Отрок смущенно запустил руку в корзину под рушник, взял пирог и, не ведая, что делать с ним, зажал в кулаке.
Боярышня вдруг прыснула, закрывшись ладошкой.
– Заалел как маков цвет! – Девица исполнилась уверенности в себе и смешливой повелительности: – Не бойся меня, не укушу. Покажи мне, иконник, как делаете святые образа. Страсть любопытно. А еще хочу тебя испытать, как знаешь свое дело.
Алексей сложил на чурбак плошку с краской и пирог. Тоже набрался смелости и поглядел ей в очи.
– А пойдем, коли велишь, Алена свет Семеновна.
Девица опять прыснула смехом.
– Ишь, какой важный.
Алексей повел ее по двору. Рассказывал с видом знатока и умельца, что икона начинается вовсе не с доски, а с того, что предстает уже готовая перед внутренним взором иконописца. Это, конечно, если иконописец настоящий искусник, как Андрей Рублёв или Феофан Гречин, а не как те, которые от старания все время глядят на образцы и, когда пишут, мечут глазами туда-сюда. А уж после начинается творение иконного щита. Алешка показал на Мартына-дощаника и его помощника Игнатку, который скреплял три тесаные доски накладными шпонками, вбивая с изнанки гвозди. Сам Мартын вырезал скобелем ковчег – углубление на щите, где и поместится образ. На Алешку он только усмехнулся.
Отрок увел боярышню в былую конюшню, где левкасил Пантелей. Разъяснял, для чего перед тем кладут на щит паволоку. Девица заглянула с посудину с белым левкасом и удивилась:
– На молочные сливки похоже.
Они вышли обратно во двор.
– Приходи, боярышня, седмицы через две, покажу и того более, – предложил Алексей. – Тогда уж Андрей писать красками будет.
– А ты не пишешь?
Девица вновь с острым любопытством воззрилась на него.

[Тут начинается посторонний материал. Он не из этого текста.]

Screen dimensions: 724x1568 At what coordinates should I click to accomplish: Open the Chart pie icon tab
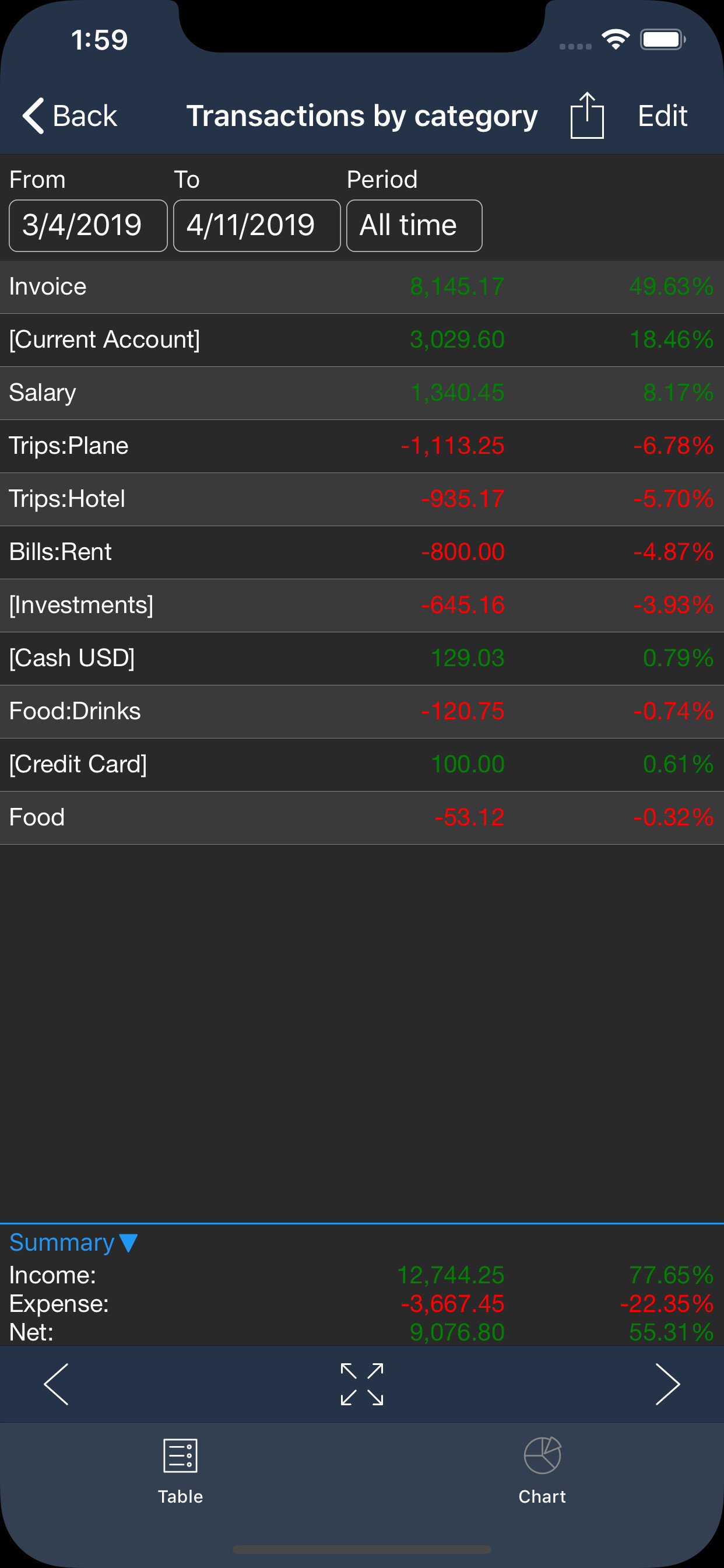tap(542, 1470)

– На это талан особый от Бога нужен, – потупился отрок.
– А я на пелене вышиваю, – простодушно похвалилась отроковица. – Смоленскую Богоматерь. Приходи как ни то к нам в дом, взглянешь на мое рукоделье, а не то совет какой дашь.
– Кто ж меня пустит в боярские хоромы? – насупился Алешка.
– Да я и велю тебя пустить. Скажешь, как придешь, слугам, что зван Аленою Семеновной для иконного дела. А дорогу к нашему двору знаешь. – Боярышня лукаво улыбнулась. – Видела тебя из оконца светелки, как ты возле нашего тына околачивался.